Apple REIT Six to Merge with Blackstone Affiliate in $1.2B Deal
- Dec 03, 2012
Less than one month after rejecting an unsolicited tender offer by a group led by MacKenzie Capital Management L.P., Apple REIT Six Inc. has signed a deal to be acquired by BRE Select Hotels Corp., an affiliate of Blackstone Real Estate Partners VII. The price tag on the merger agreement is a whopping $1.2 billion.
Since its establishment in 2004, Apple Six has amassed a portfolio of 66 select-service and extended-stay hotels totaling 7,658 guestrooms, focusing its purchasing activities on locales outside of the country’s leading hotel markets. The REIT has multiple properties in cities that are infrequently at the top of leading lodging investors’ list, including Anchorage, Alaska; Pensacola, Fla.; and Huntsville and Tuscaloosa, Ala. It appears that Apple Six’s strategy has been working well. Since its first distribution payment through October 31, 2012, the REIT has doled out shareholder distributions totaling roughly $7.23 per share, or $583 million, and it presently has a debt level of approximately 6 percent as compared to its initial capitalization.
As per terms of the definitive merger agreement, BRE’s payment will be made in cash and stock. Each Apple Six issued and outstanding unit will be converted into holders’ right to receive consideration valued at $11.10 per unit in the form of $9.20 in cash and one share of 7 percent Series A Cumulative Redeemable Preferred Stock of BRE Select.

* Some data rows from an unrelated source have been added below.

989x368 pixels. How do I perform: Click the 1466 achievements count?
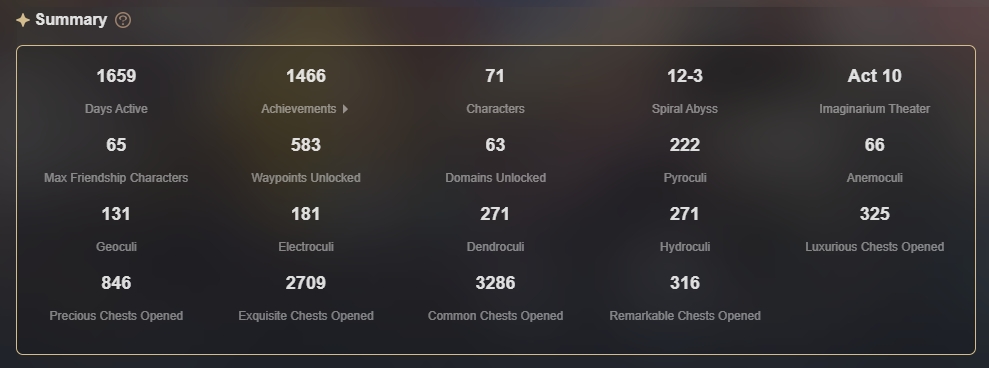(x=306, y=76)
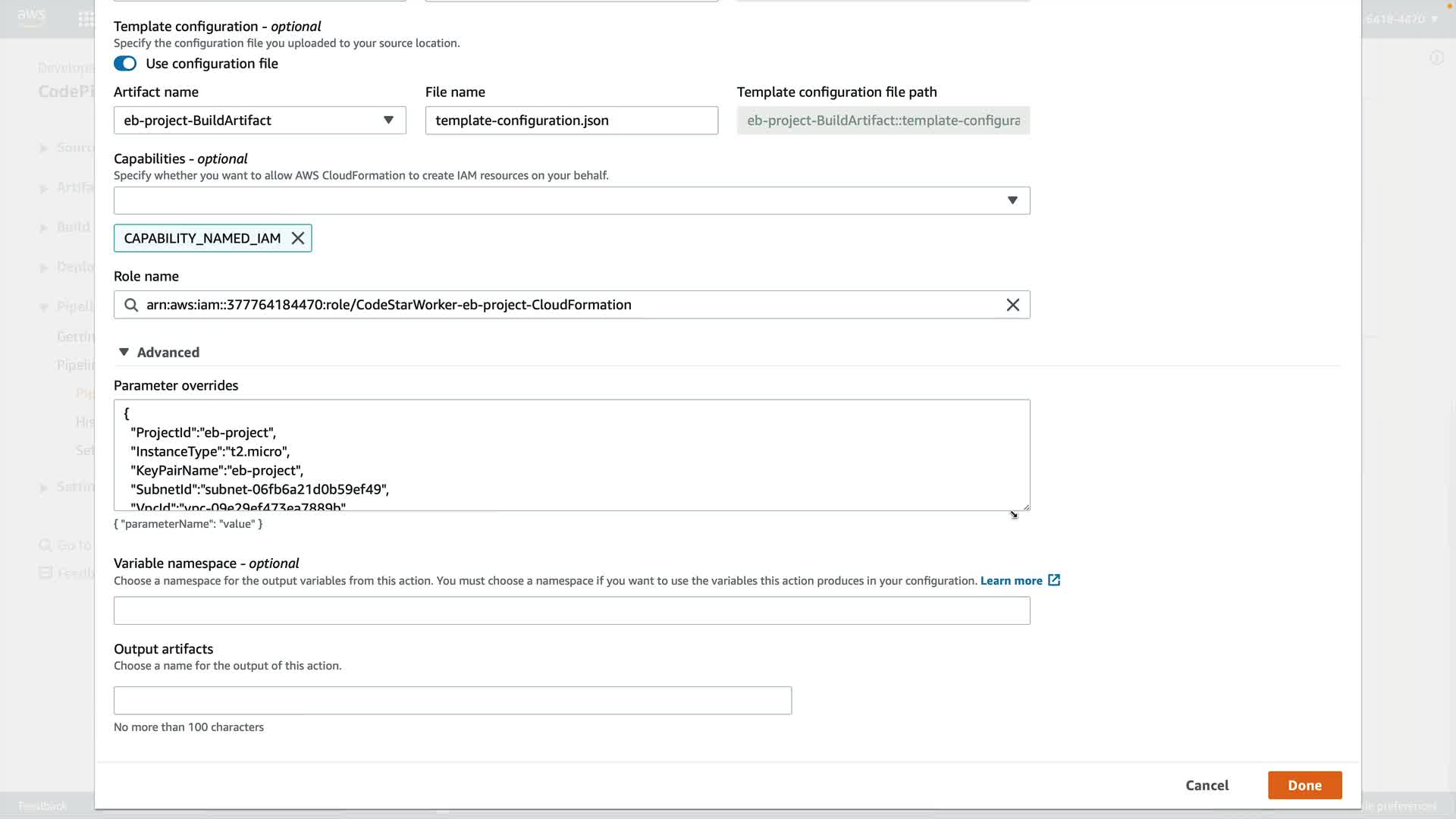
Task: Open the Artifact name dropdown
Action: [x=259, y=121]
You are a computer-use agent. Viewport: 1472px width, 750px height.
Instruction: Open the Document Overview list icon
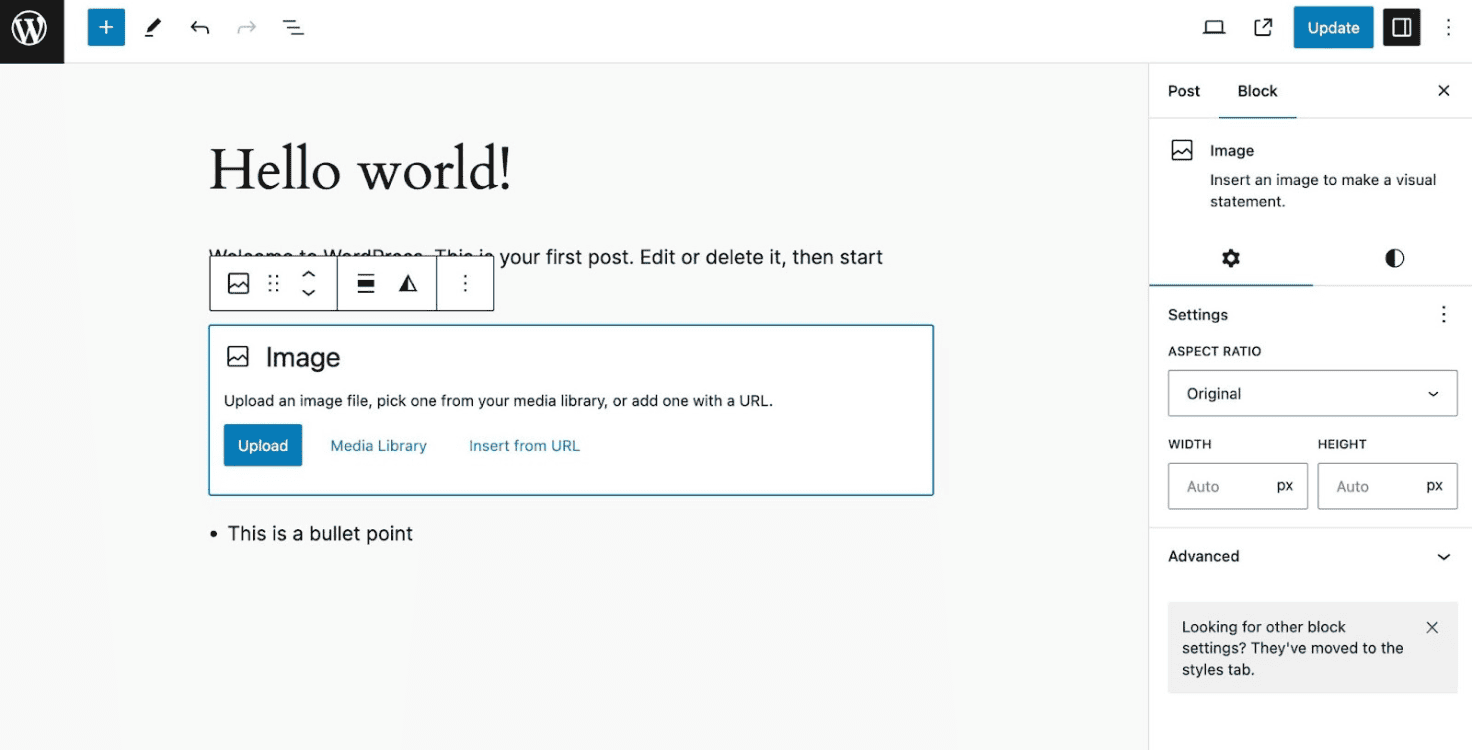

“It’s clearly good for Apple REIT Six holders, they get liquidity mostly, but it’s also pretty well-structured from Blackstone’s perspective, David Loeb, senior research analyst with asset management and private equity firm Robert W. Baird & Co. Inc., told Commercial Property Executive. ” Blackstone, of course, will have to put capital into the hotels and there will be disruption; the capital will make the investment size larger and the disruption will make the near-term returns lower, but the returns will be much better in the long run,” he said.
In terms of the cash portion of the payment, Loeb anticipates that Blackstone will secure approximately $800 million of debt on the predominantly unencumbered hotel portfolio, thereby reducing the company’s cash output to roughly $200 million.
In the current market, Loeb added, transactions like the Apple Six-Blackstone merger are wise ones. “When you buy one or two select-service hotels, the cap rates tend to be in the 8 to 10 range but what we’re now seeing is that the portfolios trade at anywhere from 50 to 150 basis points lower cap rates, so in the 6 to 8 range. So we think [the deal] is a validation of the thesis that we’ve had that there’s more value in a portfolio of select-service hotels than there is in individual assets, which means the aggregators of assets are well positioned. They’re creating value by assembling portfolios.”
The Apple Six merger will not mark the first time this year that Blackstone entered into an agreement to acquire a major hotel portfolio. In May, the global investment and advisory firm, acting through Blackstone Real Estate Partners VII, committed to buying a 1,102-property portfolio of economy and extended-stay lodging destinations in the U.S. and Canada, from Accor for $1.9 billion.
The hotel industry may very well see an increase in the pace of such transactions in the near future. “The reason we’re looking at [the Apple REIT Six agreement] from Blackstone’s perspective is we’re trying to figure out if it would make sense for private equity to look at Summit Hotel Properties’ portfolio or Hersha Hospitality Trust’s or any of the other large select-service portfolios, or even the full-service portfolios,” Loeb concluded. “The answer we come up with is yes, this can be done and it makes sense. I know there are other deals in the market, so I suspect there will be other announcements over the next year–but maybe sooner.”